▶ [AUFGABEN ZUR ÜBUNG]:
1/ Fasse den Textauszug in zwei Sätzen zusammen.
2/ Bitte zitiere aus dem Textauszug alles von „Nach 1919 hielt“ bis hinunter zu „(Ob, S. 75)“.

▶ [TEXTAUSZUG]:

== == ==

Nach 1919 hielt er sich häufig in Ranalt im Stubaital auf, wo er im Jahr 1921 eine Almhütte erwerben sollte. Die Natur und die Bergeinsamkeit, in die er sich zurückzieht, werden ihm jetzt zur Heimat. Diese wird zum Inbegriff des Verlornen:  „…Köstliches Land der Föhren und der Reben,/In Lorbeerhainen gründen eisige Höhn,/Dein Himmel kann der Sehnsucht Fülle geben/Und selbst in Tränen bleibst du fehllos schön.“ (Ob, S. 75)

== == ==

▶ [GESAMMELTE DATEN]:

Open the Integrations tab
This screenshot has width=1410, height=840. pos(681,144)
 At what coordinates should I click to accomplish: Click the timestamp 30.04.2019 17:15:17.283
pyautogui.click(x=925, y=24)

== == ==

▶ [ANTWORTEN]:
1/ Nach 1919 hielt er sich häufig in Ranalt im Stubaital auf, wo er 1921 eine Almhütte erwerben sollte. Die Natur und die Bergeinsamkeit, in die er sich zurückzieht, werden ihm zur Heimat, die zum Inbegriff des Verlorenen wird.

2/
Nach 1919 hielt er sich häufig in Ranalt im Stubaital auf, wo er im Jahr 1921 eine Almhütte erwerben sollte. Die Natur und die Bergeinsamkeit, in die er sich zurückzieht, werden ihm jetzt zur Heimat. Diese wird zum Inbegriff des Verlornen:  „…Köstliches Land der Föhren und der Reben,/In Lorbeerhainen gründen eisige Höhn,/Dein Himmel kann der Sehnsucht Fülle geben/Und selbst in Tränen bleibst du fehllos schön.“ (Ob, S. 75)